START Reading text
While the resolution passed today doesn’t call for an outright ban, it does call for a ban on all non-professional uses; a ban on using glyphosate in or near public parks, playgrounds and gardens; as well as banning its use where integrated pest management systems are sufficient.  It also suggests the relicensing period be for a reduced seven years (down from 15), meaning it would have to be reviewed again in 2023.

Bart Staes, a spokesperson for the Green Party bloc said:

The European Parliament has today highlighted serious concerns with the proposal to re-approve glyphosate for use in Europe and the Commission and EU governments must take note. We would have preferred if MEPs had followed the recommendation of the EP’s environment committee in clearly calling for an outright rejection of the re-approval of glyphosate.

The decision not to call for an outright ban, has led to a rather bizarre scenario where those on the pro-glyphosate lobby have also called this decision a success. For the likes of the National Farmers Union the decision to green-light the continued use of glyphosate for ‘professional’ purposes is a success. In a press statement today they hailed the decision “positive for agriculture”
END Reading text
START Data extract
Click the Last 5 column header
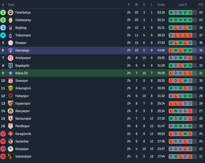[x=183, y=5]
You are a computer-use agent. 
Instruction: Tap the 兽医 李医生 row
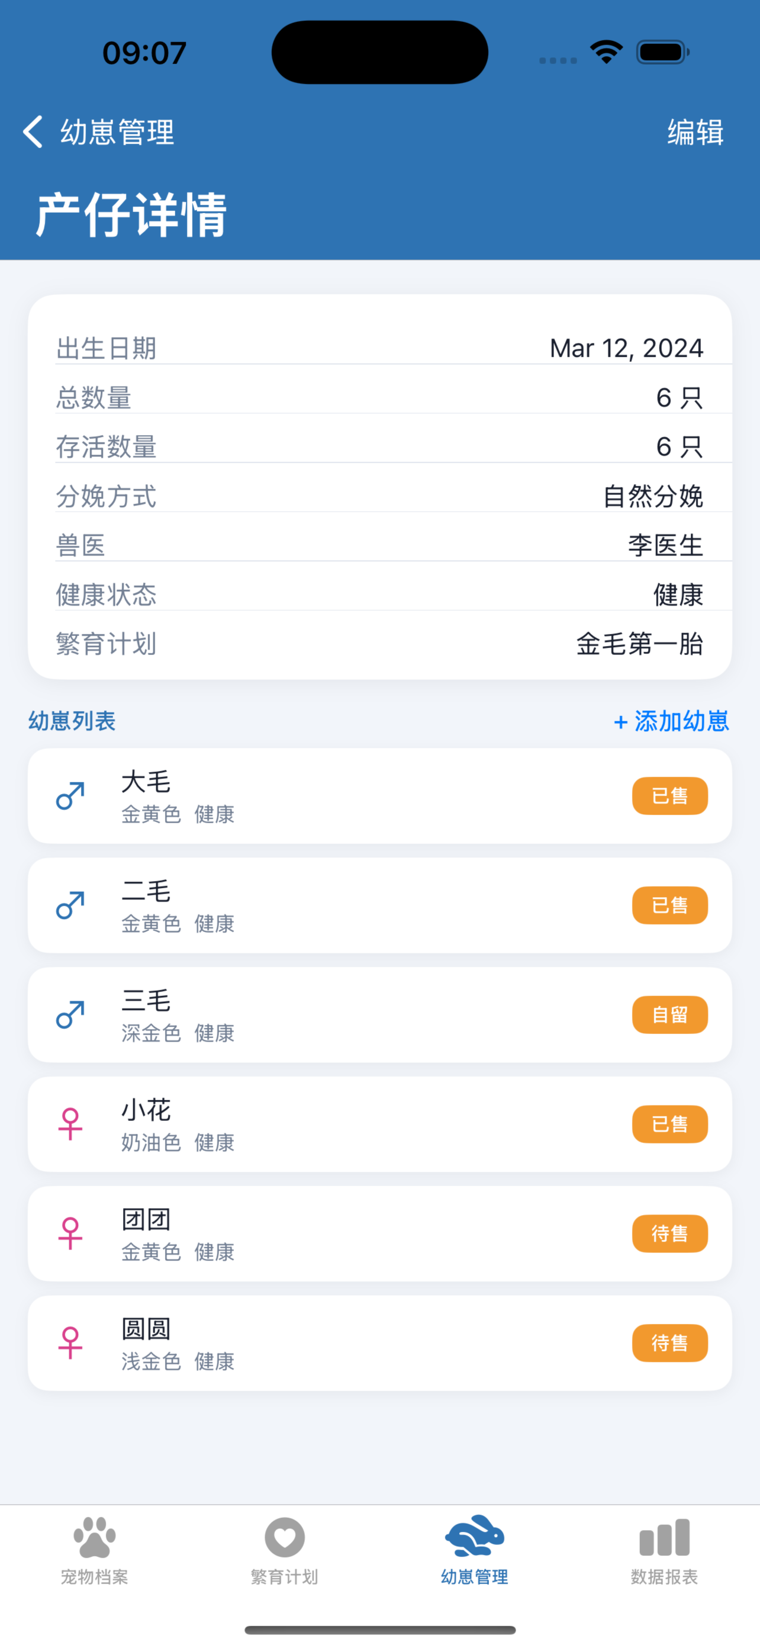coord(380,545)
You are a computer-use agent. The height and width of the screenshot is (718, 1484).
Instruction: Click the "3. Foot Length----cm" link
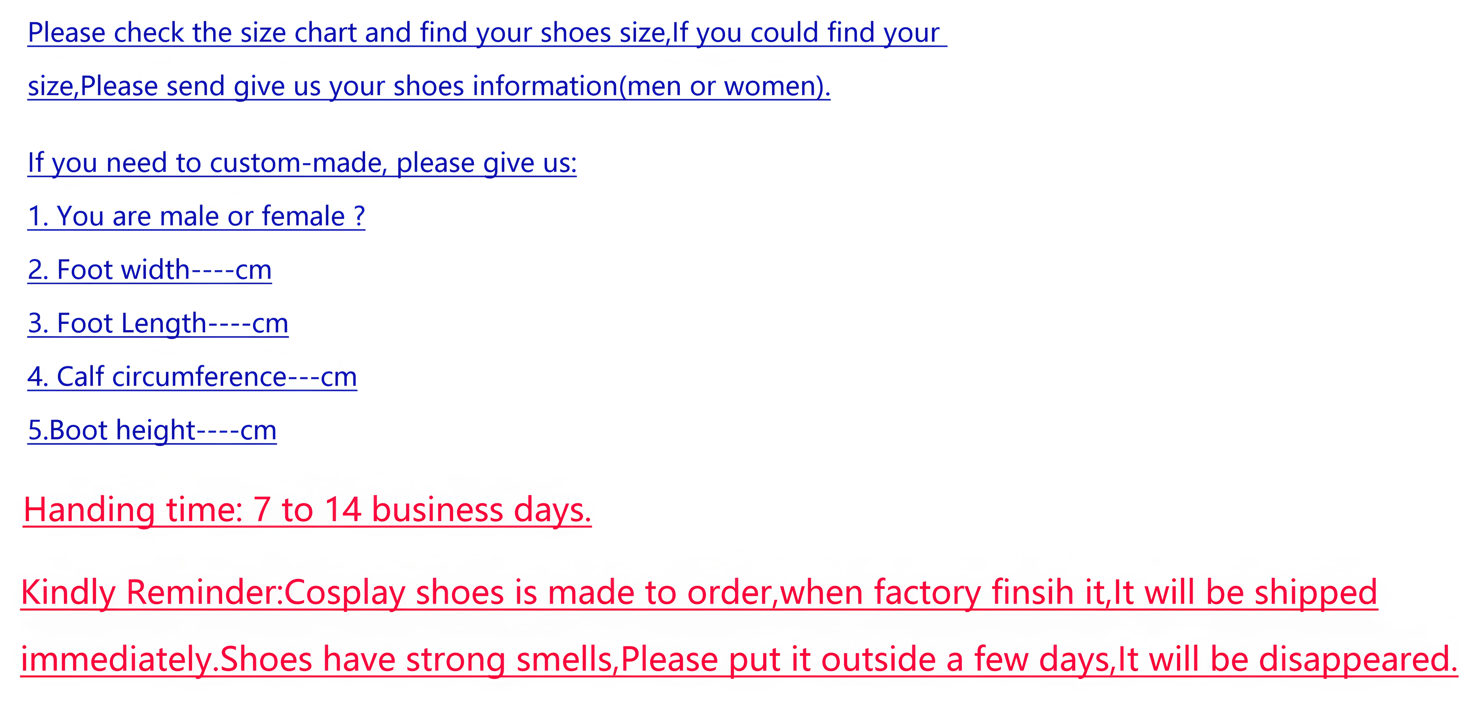[158, 324]
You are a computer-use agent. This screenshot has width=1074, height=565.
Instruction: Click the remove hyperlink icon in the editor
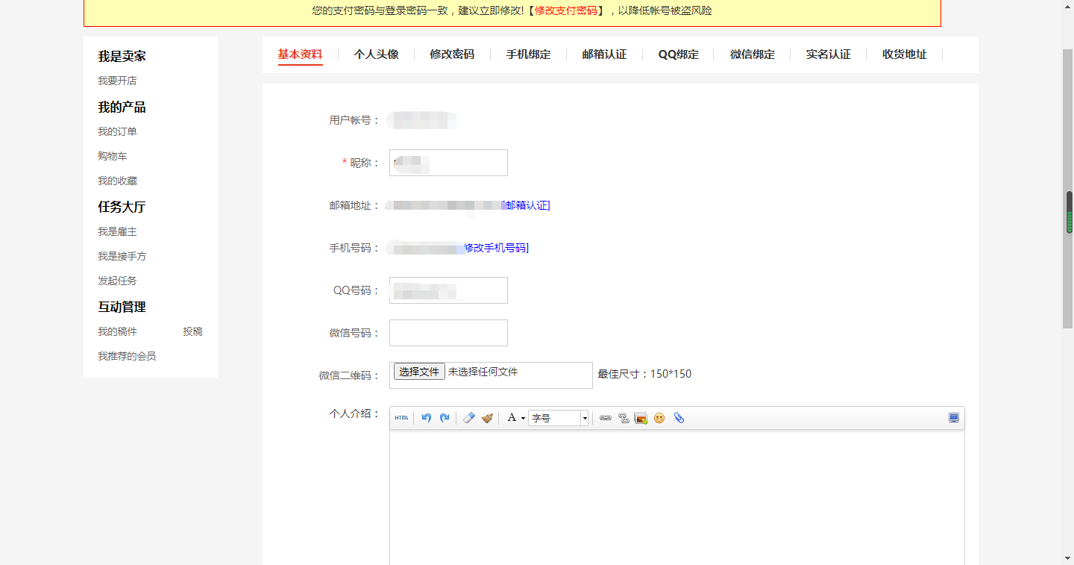pos(623,418)
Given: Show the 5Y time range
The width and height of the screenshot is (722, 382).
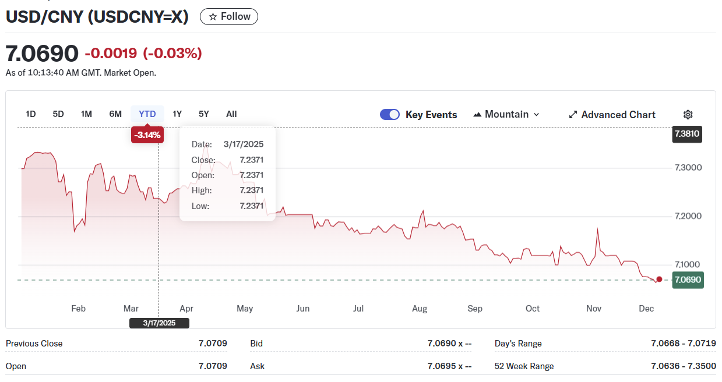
END Data extract
What you are asked to do —
Reproduce the glyphosate passage in full, word for word. The records play no part in what is asked here.

Worked solution —
While the resolution passed today doesn’t call for an outright ban, it does call for a ban on all non-professional uses; a ban on using glyphosate in or near public parks, playgrounds and gardens; as well as banning its use where integrated pest management systems are sufficient.  It also suggests the relicensing period be for a reduced seven years (down from 15), meaning it would have to be reviewed again in 2023.

Bart Staes, a spokesperson for the Green Party bloc said:

The European Parliament has today highlighted serious concerns with the proposal to re-approve glyphosate for use in Europe and the Commission and EU governments must take note. We would have preferred if MEPs had followed the recommendation of the EP’s environment committee in clearly calling for an outright rejection of the re-approval of glyphosate.

The decision not to call for an outright ban, has led to a rather bizarre scenario where those on the pro-glyphosate lobby have also called this decision a success. For the likes of the National Farmers Union the decision to green-light the continued use of glyphosate for ‘professional’ purposes is a success. In a press statement today they hailed the decision “positive for agriculture”